Background: Macrophage apoptosis is a critical process in the formation of necrotic cores in vulnerable atherosclerotic plaques. In vitro and in vivo data suggest that macrophage apoptosis in advanced atheromata may be triggered by a combination of endoplasmic reticulum stress and engagement of the type A scavenger receptor, which together induce death through a rise in cytosolic calcium and activation of toll-like receptor-4.

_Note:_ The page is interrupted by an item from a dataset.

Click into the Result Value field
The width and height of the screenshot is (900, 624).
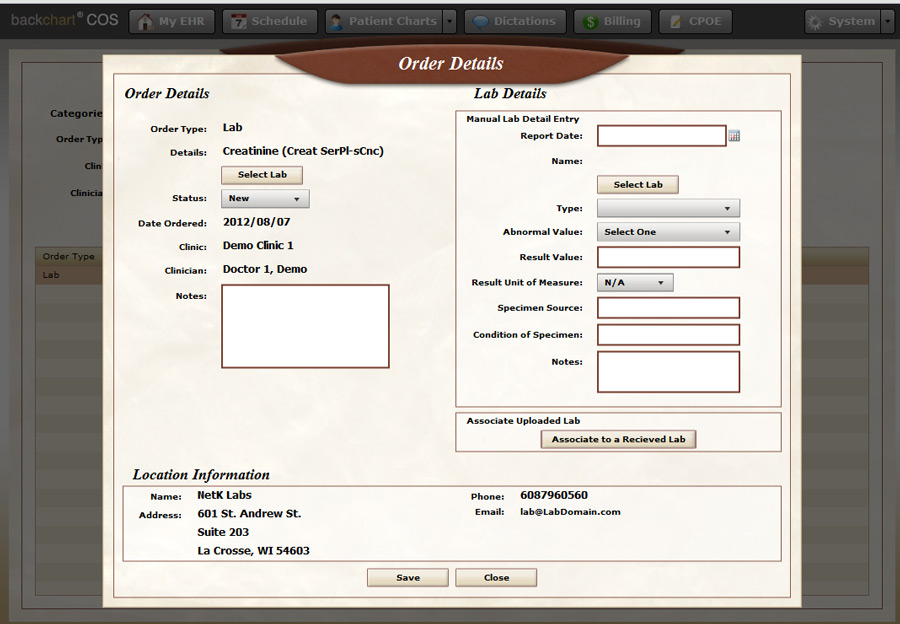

Methods and results: Using both primary peritoneal macrophages and studies in advanced atheromata in vivo, we introduce signal transducer and activator of transcription-1 (STAT1) as a critical and necessary component of endoplasmic reticulum stress/type A scavenger receptor-induced macrophage apoptosis. We show that STAT1 is serine phosphorylated in macrophages subjected to type A scavenger receptor ligands and endoplasmic reticulum stress in a manner requiring cytosolic calcium, calcium/calmodulin-dependent protein kinase II, and toll-like receptor-4. Remarkably, apoptosis was inhibited by approximately 80% to 90% (P<0.05) by STAT1 deficiency or calcium/calmodulin-dependent protein kinase II inhibition. In vivo, nuclear Ser-P-STAT1 was found in macrophage-rich regions of advanced murine and human atheromata. Most important, macrophage apoptosis was decreased by 61% (P=0.034) and plaque necrosis by 34% (P=0.02) in the plaques of fat-fed low density lipoprotein receptor null Ldlr-/- mice transplanted with Stat1-/- bone marrow.
Conclusions: STAT1 is critical for endoplasmic reticulum stress/type A scavenger receptor-induced apoptosis in primary tissue macrophages and in macrophage apoptosis in advanced atheromata. These findings suggest a potentially important role for STAT1-mediated macrophage apoptosis in atherosclerotic plaque progression.